So I’m taking this opportunity to keep this blog updated, even though I don’t know when I’ll post this. The last update I did, Site Prep, I posted on July 9. The next 9 photos were all taken between July 14 and July 24.

most of south facing siding gone

July 14. This is the south side of the house where they started taking the siding off. Notice that the downstairs sort of has insulation, but there’s zero upstairs. If you’ve ever been in my house in the winter, now you know why I keep blankets out. The whole house will finally be insulated, the downstairs being replaced; we didn’t even realize it was there. The workers promise me that I will notice the difference right away, winter or summer. So I’m looking forward to that.

This was part of a new term I learned: exploratory demolition. The point of this is to see how much dry rot and termite damage there is and replace any found before the real work begins. There was some dry rot but not a lot, and some old termite damage but nothing new. This was one of the big question marks we had going into this project as we had no idea what would be found and were imagining it could be really bad since the house is 120 years old. We got off easy, and I ain’t complaining.

torn up concrete around the front of the house

July 16. The only thing worse than banging on the house at 6:30am is the sound of jackhammers, which is what caused this concrete to look like this. I took this photo at 7:38am. They got rid of everything around the house that didn’t belong to the city – sidewalks, the driveway in the back, this area along the west and north side of the house.

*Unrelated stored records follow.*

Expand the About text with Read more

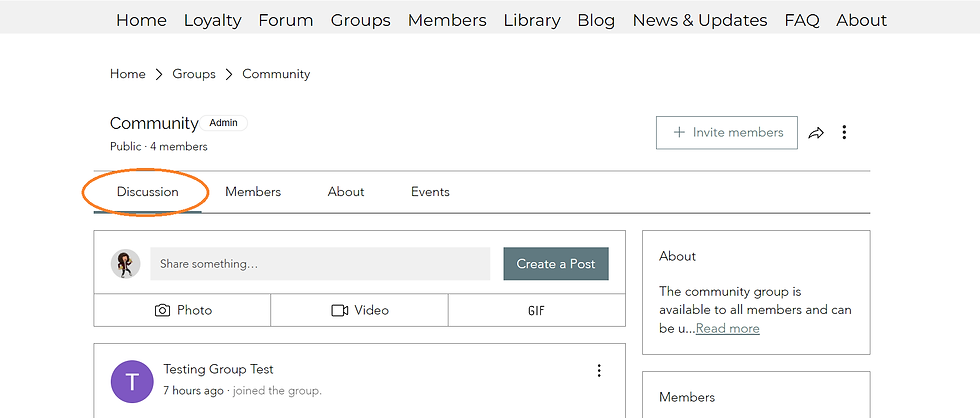point(727,329)
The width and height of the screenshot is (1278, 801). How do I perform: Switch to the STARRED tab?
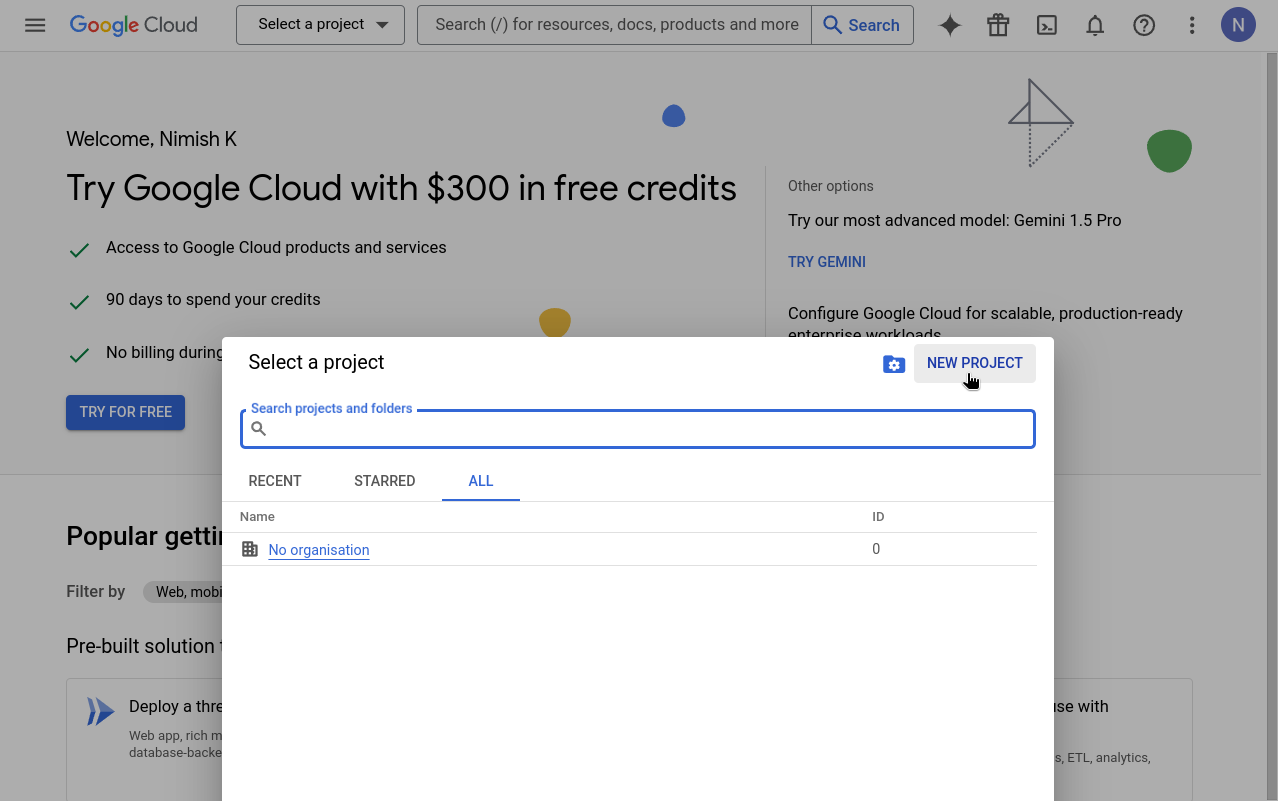point(384,481)

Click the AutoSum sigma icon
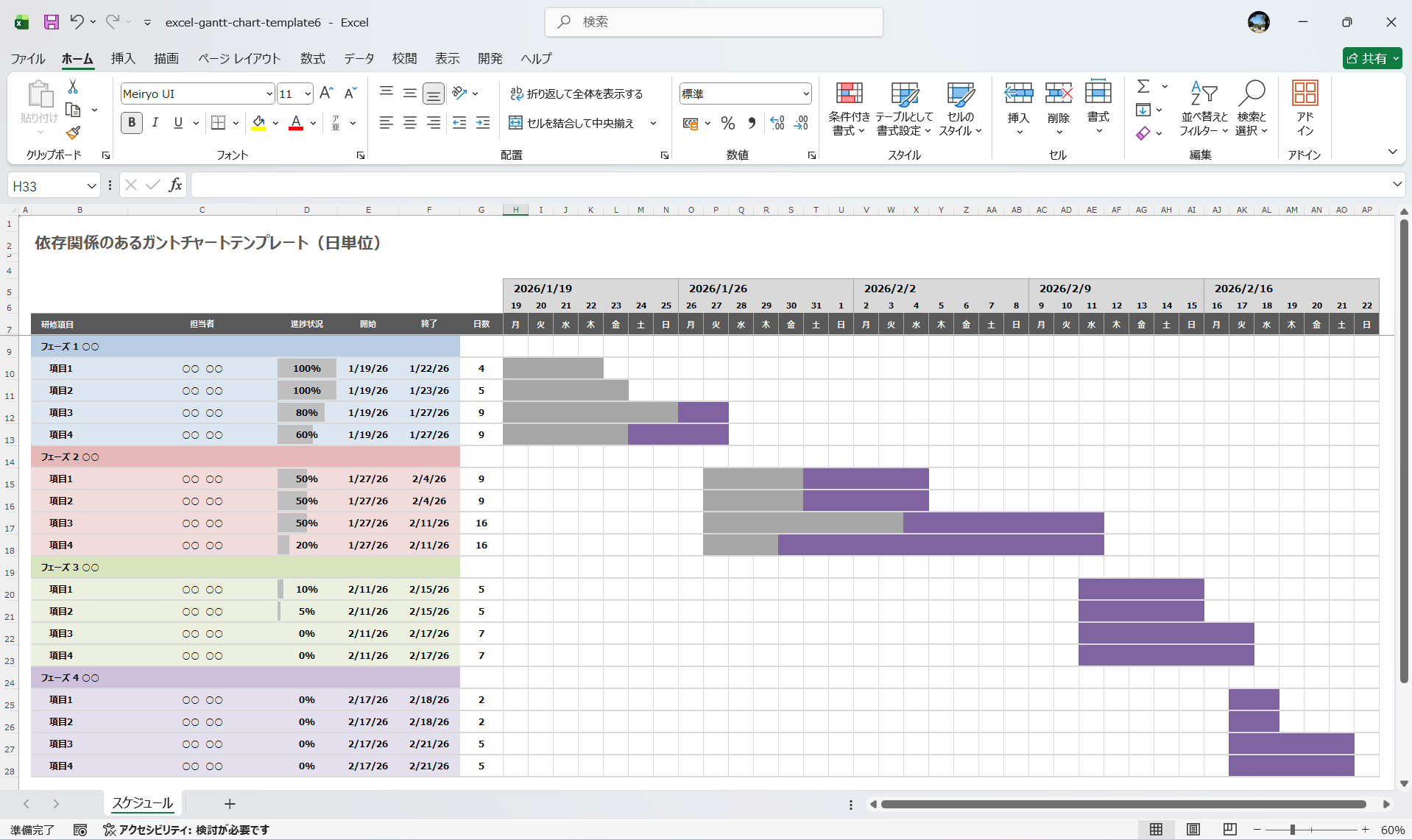click(x=1143, y=87)
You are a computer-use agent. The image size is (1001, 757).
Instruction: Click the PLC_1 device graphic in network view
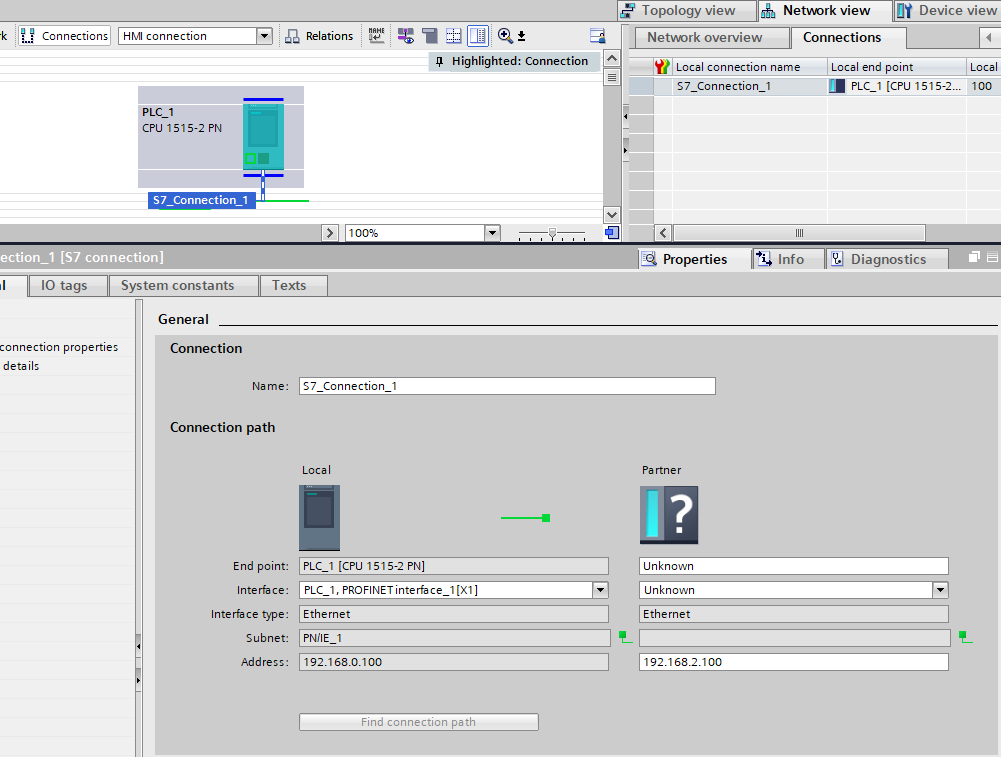(263, 137)
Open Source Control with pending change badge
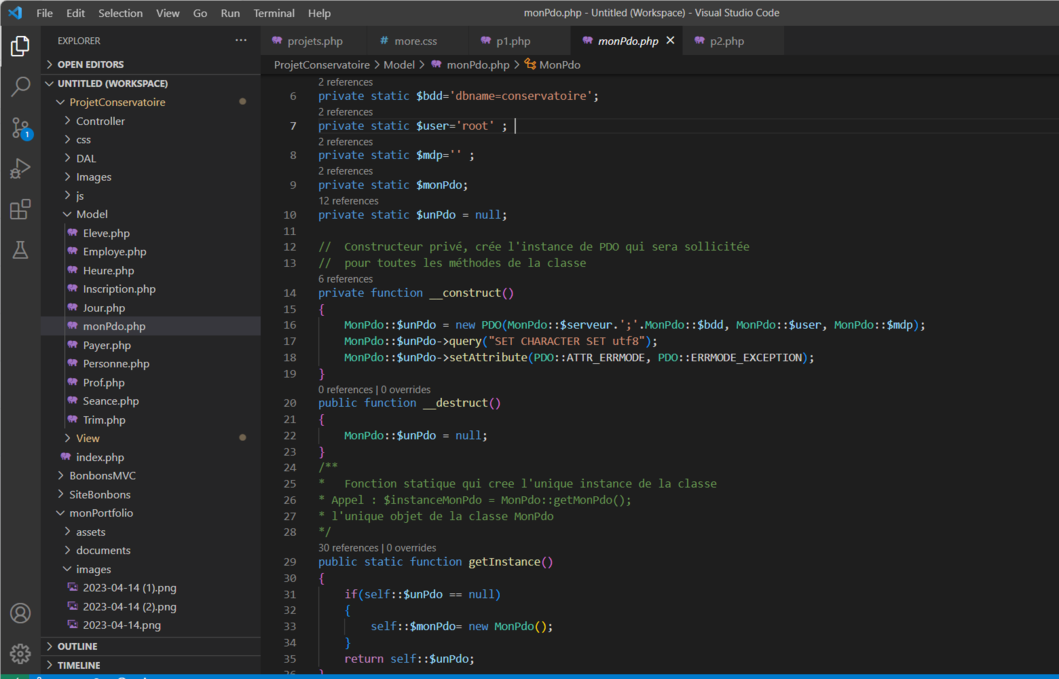 tap(20, 128)
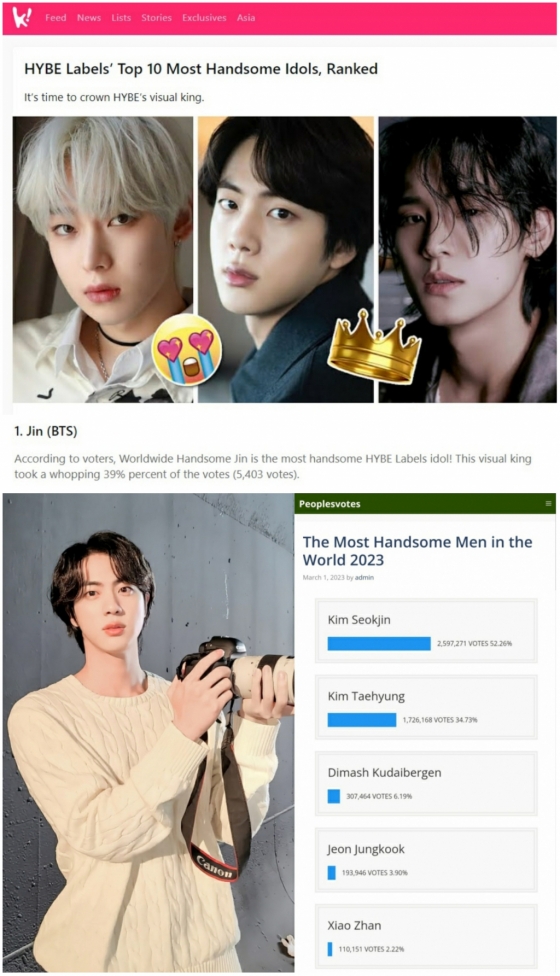Click Kim Seokjin's blue vote bar
560x976 pixels.
pyautogui.click(x=379, y=644)
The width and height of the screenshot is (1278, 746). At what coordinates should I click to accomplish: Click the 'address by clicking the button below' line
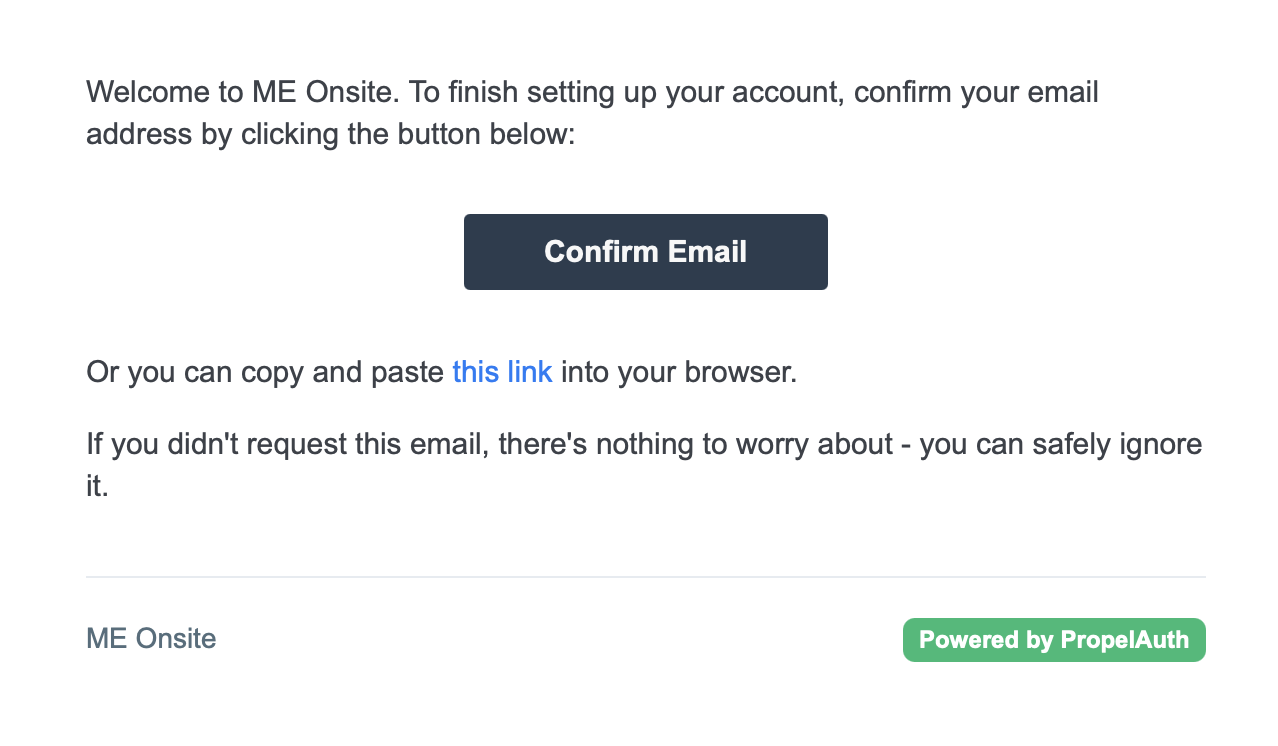[x=331, y=134]
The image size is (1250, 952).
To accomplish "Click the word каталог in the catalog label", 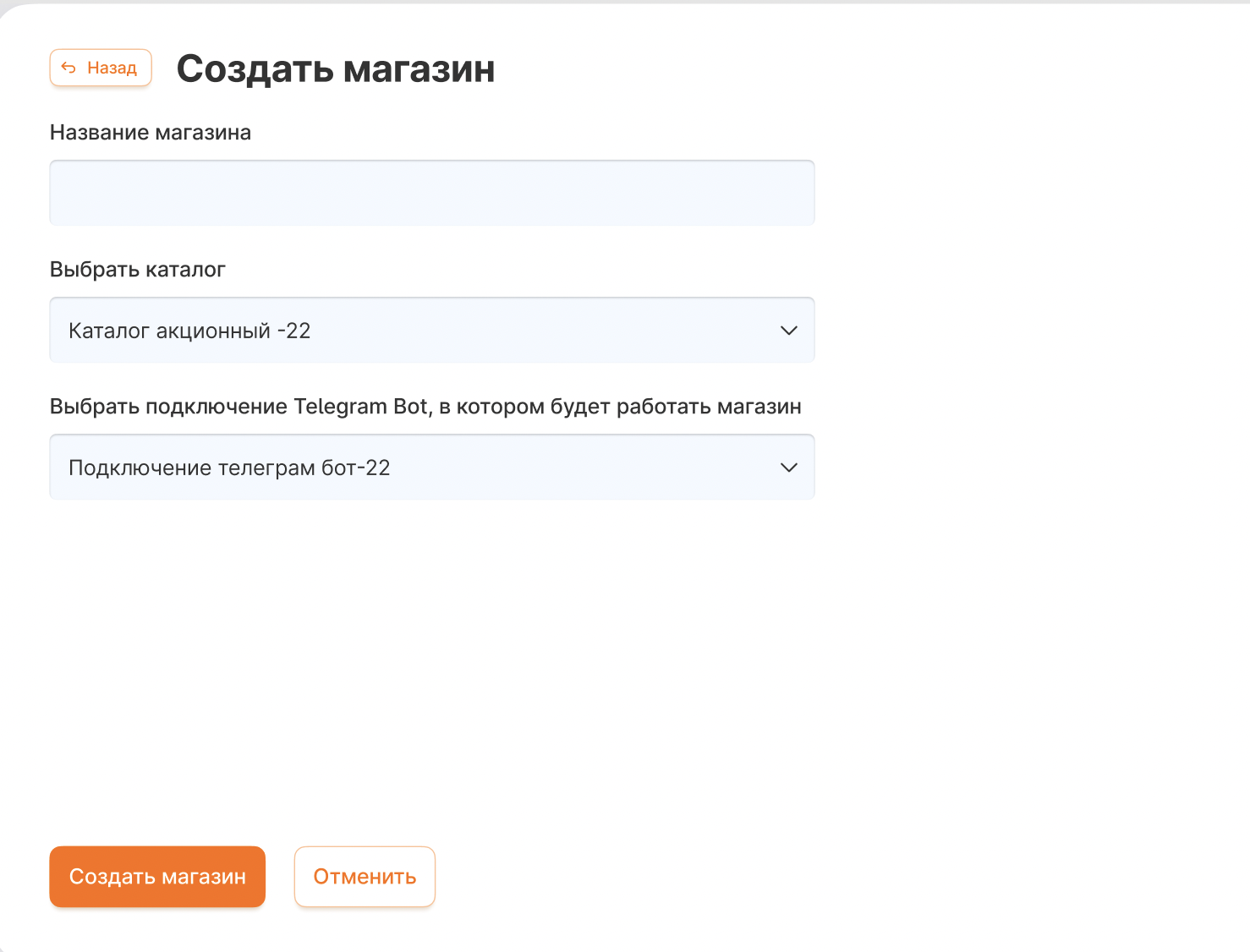I will click(x=184, y=270).
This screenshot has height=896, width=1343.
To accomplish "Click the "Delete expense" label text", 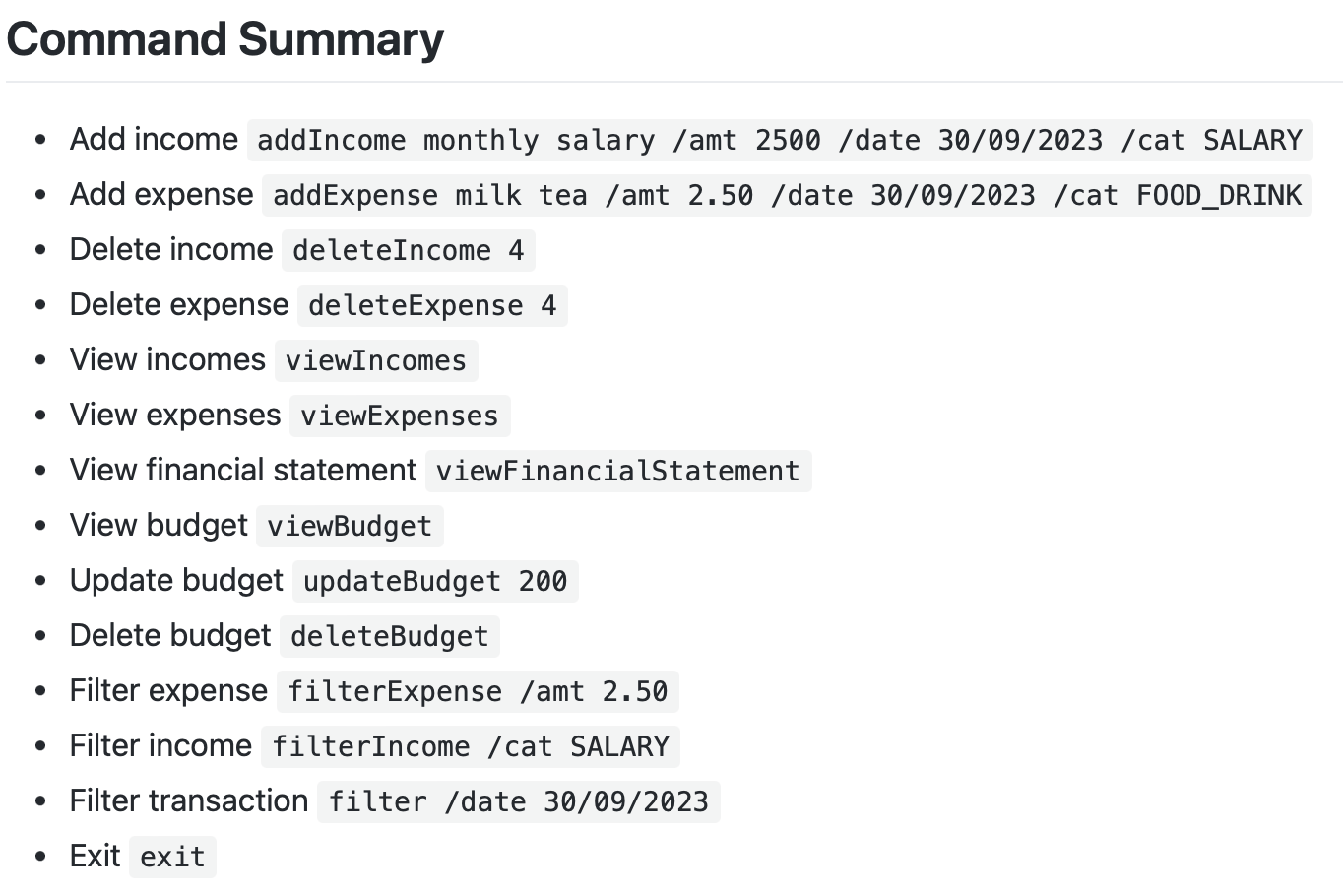I will click(179, 304).
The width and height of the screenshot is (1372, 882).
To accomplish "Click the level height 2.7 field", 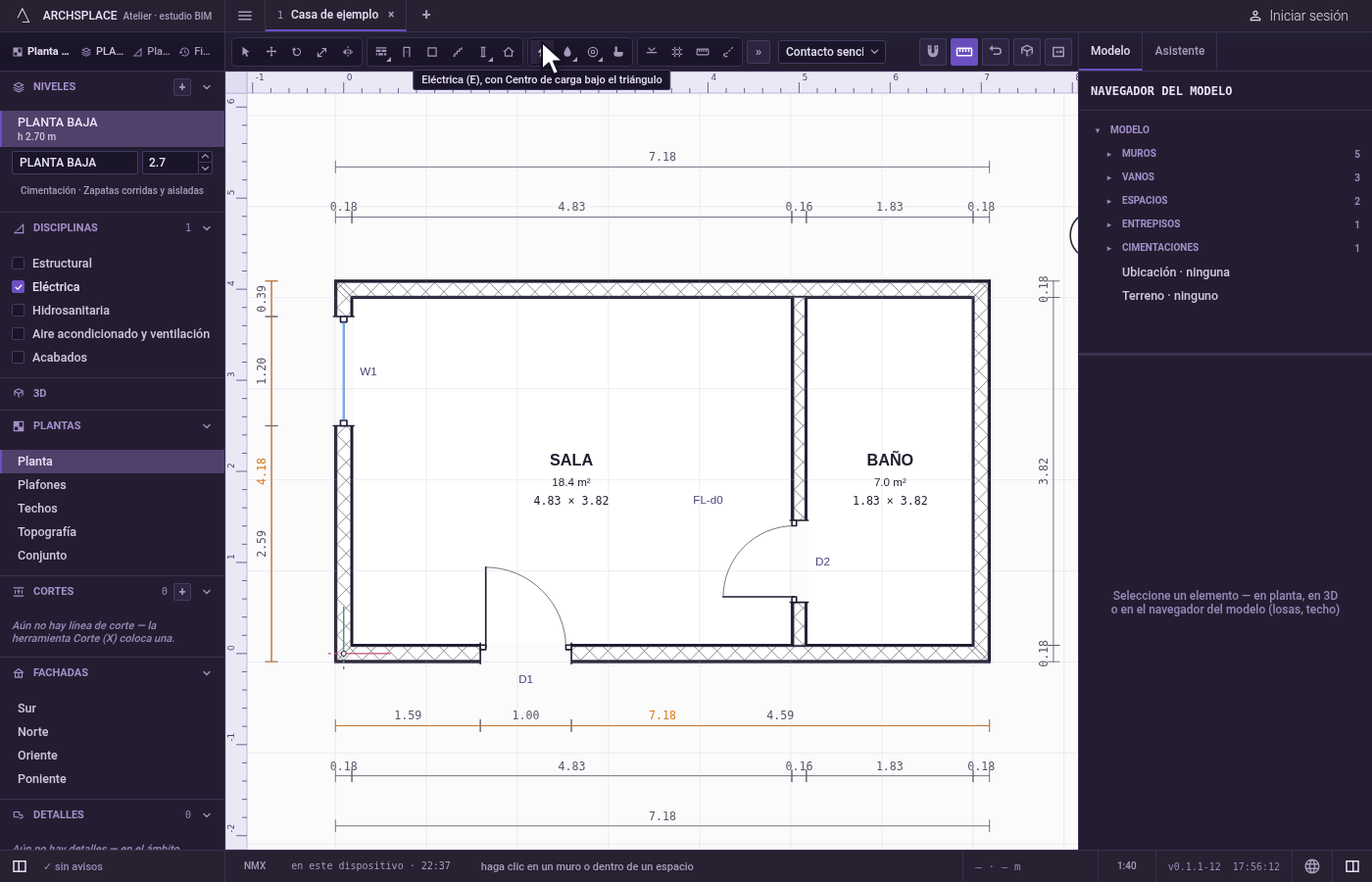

Porch fence gone, workers starting to work on the stairs

July 17. The next day, the front stairs and upper porch came down. This was 7:53am when I left for work. In progress.

West facing front stairs and porch completely gone; fresh wood in between the floors along the north side of the house

July 17, 11:34am when I came home for lunch. No more. Notice the piece of wood nailed across the upstairs front door. Just in case I tried to step out! In another lifetime, I could imagine that…

Notice the fresh wood between the two floors. This is earthquake retrofitting that was added, there wasn’t anything there before, which was part of the problem. Just the beams going across the house, but nothing holding them in place if the earth shakes. And the earth does shake Every Time that train a 1/2 block away goes by. So a good thing.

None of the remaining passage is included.